Naif: la poesia di
Enzo Concardi,
ovvero oltre l’orizzonte
di attesa
Recensione
di Mario Santoro
La poesia di Enzo Concardi spazia
in lungo e in largo e tende sempre a superare l’orizzonte di attesa, con scavalcamenti
morbidi e sfondamenti decisi, ricorrendo a un linguaggio poetico compatto,
robusto, controllato e tale da mantenere costantemente un vivo senso di genuinità,
di franchezza comunicativa, di immediatezza ponderata, di allusioni primigenie,
di rimandi molteplici e intelligenti, da cogliersi, talora, per segni minimali,
come indica il titolo della raccolta, “Naif”, che si comprende appieno in una
visione di originalità.
L’autore si muove con
sicurezza, senza spavalderia, evidenziando compiutezza di pensiero e ricchezza
di riferimenti che non sorprendono affatto chi lo conosce per averlo letto e
ripensato, e mantiene sempre sotto controllo la tensione emotiva che alimenta i
versi.
Si tratta di comunicazione
diretta e immediata pur nella ricchezza e varietà tematico-contenutistica che
consente il fluire tranquillo, libero e al tempo stesso pensoso, delle emozioni
e dei sentimenti che traboccano e si appoggiano sovente a numerose ed appropriate
aggettivazioni specifiche; sono espressi con assoluta padronanza ed eleganza e
senza attardamenti di maniera anche quando l’autore sembra concedersi qualche
indulgenza.
Va da sé che siamo dinanzi ad
un poeta maturo che sa coniugare situazioni diverse e fenomeni particolari, valorizzando
al meglio anche gli elementi più semplici ed ordinari aggrumandoli in corpose
immagini e talora frangendoli, senza ricorrere allo sminuzzamento o alla
polverizzazione e dando sempre valore alla parola.
Ci si trova in presenza di situazioni
diversificate con continui rimandi capaci di allusioni, di dilatazioni, di
lievissime implosioni prima dell’esplosione coi frammenti a disporsi su lontananze
fisico-spirituali e spazio-temporali in un alternarsi di sincronie intense e di
diacronie sfumanti.
Il campo di indagine è praticamente
sterminato e proposto in maniera equilibrata e sempre calibrata perché
Concardi, senza darlo a vedere, è sempre attento e non si lascia sfuggire
nulla, né cede mai a tentazioni autolesionistiche, sicché ogni cosa, come ogni
attimo e ogni palpito, sembra animarsi e dunque prendere e ri-prendere vita e
genera, con piena consapevolezza, situazioni, sovente contrastive ma senza un
vero e proprio scontro, quasi per immediatezza di rimando, e tali da investire
tutto il mondo circostante con atmosfere particolari, dolcezze interiori, veli
sottilissimi di malinconie sopportabili per non dire addirittura gradevoli, e
sottili giuochi di alternanze contrapposte.

──────────

## CONSEGNA A
Aggiorna il passo della recensione che si apre con le parole contenenti "Si tratta di" e si chiude con "indulgenza.": riscrivilo sostituendo "padronanza" con "maestria".
## CONSEGNA B
Secondo la recensione, quale titolo porta la raccolta di Enzo Concardi?
## CONSEGNA C
Riprendi la recensione sulla poesia di Enzo Concardi e proseguila dopo la sua ultima frase.
Qui i dati non servono in alcun modo.

## DATI FORNITI
──────────

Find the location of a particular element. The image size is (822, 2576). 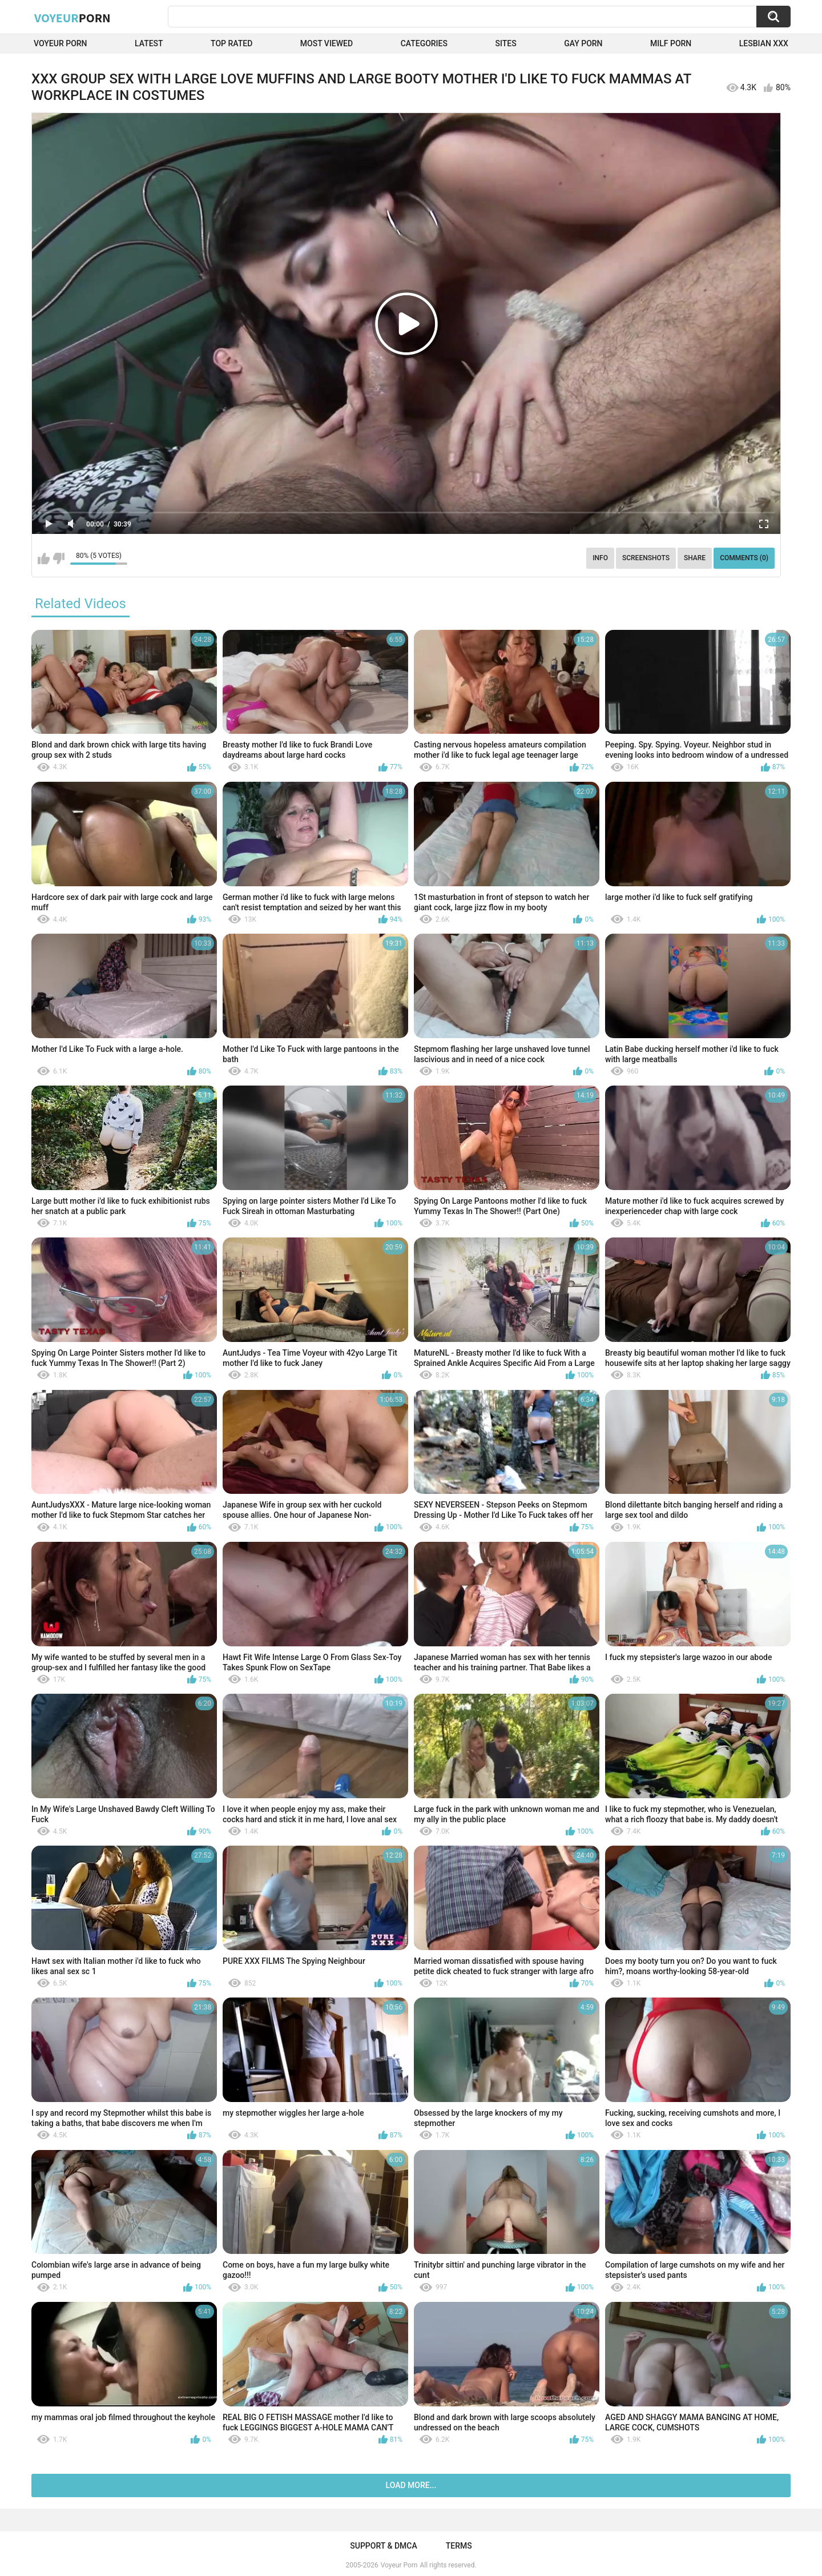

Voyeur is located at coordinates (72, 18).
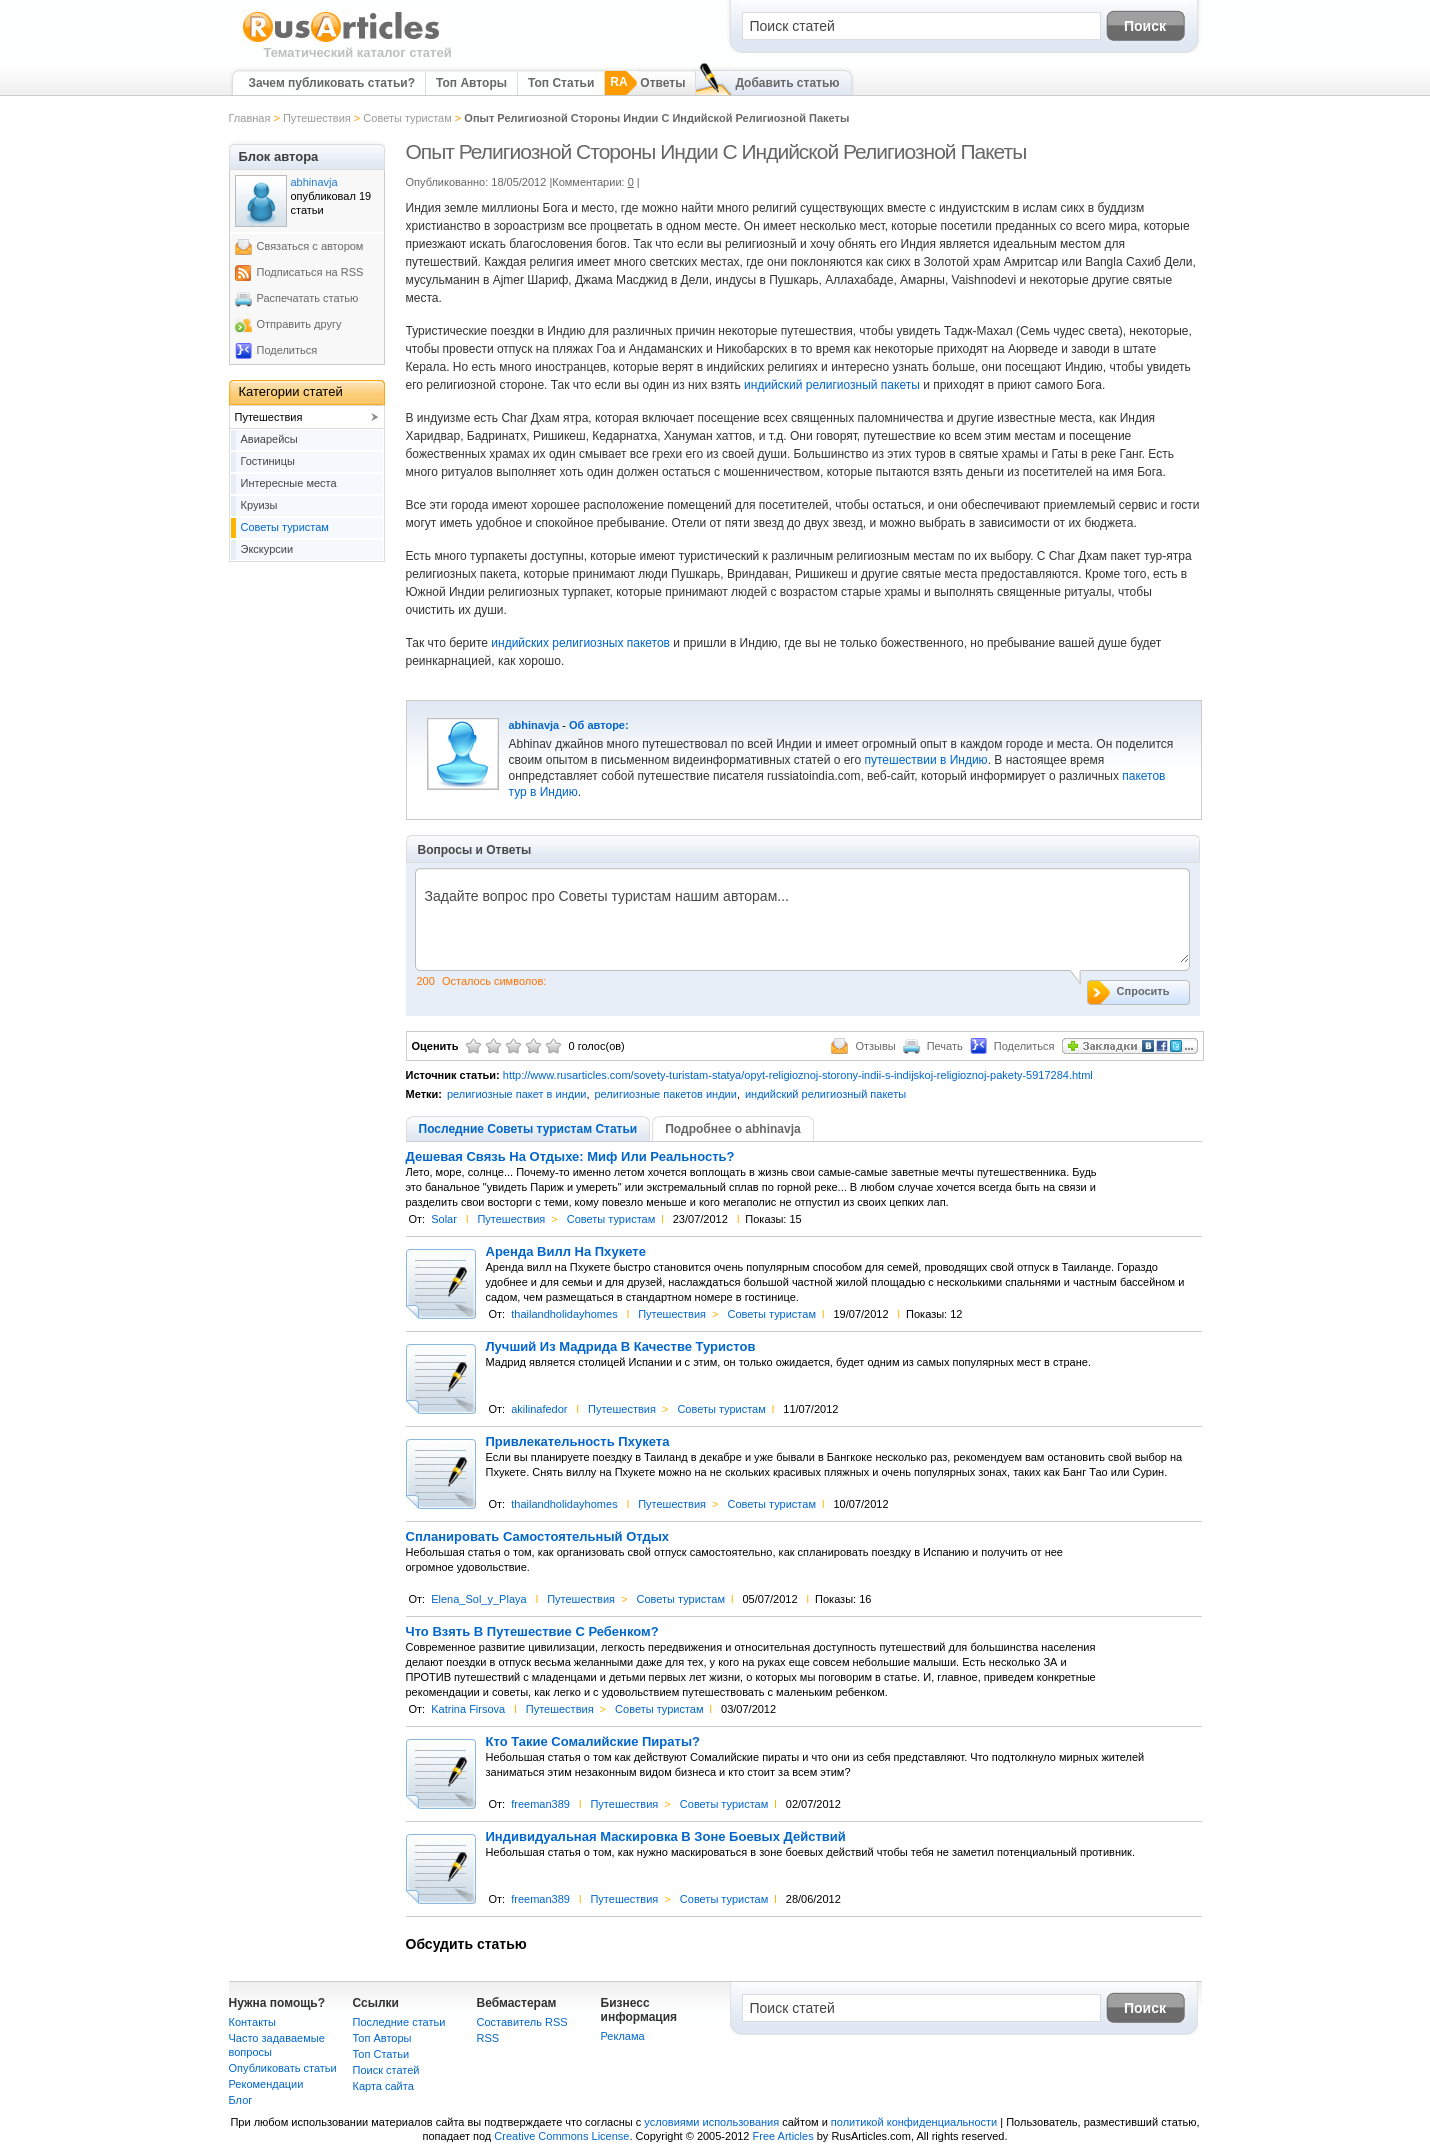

──────────

## RISPOSTA FINALE A
Si tratta di comunicazione
diretta e immediata pur nella ricchezza e varietà tematico-contenutistica che
consente il fluire tranquillo, libero e al tempo stesso pensoso, delle emozioni
e dei sentimenti che traboccano e si appoggiano sovente a numerose ed appropriate
aggettivazioni specifiche; sono espressi con assoluta maestria ed eleganza e
senza attardamenti di maniera anche quando l’autore sembra concedersi qualche
indulgenza.

## RISPOSTA FINALE B
La raccolta si intitola “Naif”.

## RISPOSTA FINALE C
Ed è naturale che alla luce,
più o meno intensa, si frapponga il buio, che è fisico e spirituale al tempo
stesso, al caldo, anche qui nella doppia versione, si opponga il freddo nelle
sue varietà possibili, all’amore faccia da contraltare l’odio, alle illusioni,
sovente, seguano le delusioni e così via in un procedimento a raggiera o meglio
elicoidale e quindi senza possibilità di chiusura, con mutamenti, anche rapidi,
di situazioni, e in una sorta di viaggio, anche e soprattutto dell’anima, che
non ha fine. Mi pare, perciò dica bene, il poeta e critico Pardini nella
prefazione al volume: “Un viaggio, un odeporico sentiero, verso le spiagge dell’anima
alla scoperta di se stesso, del suo travagliato esistenziale, delle questioni
del vivere e del morire: un viaggio verso un faro che illumina le ragioni dell’essere”.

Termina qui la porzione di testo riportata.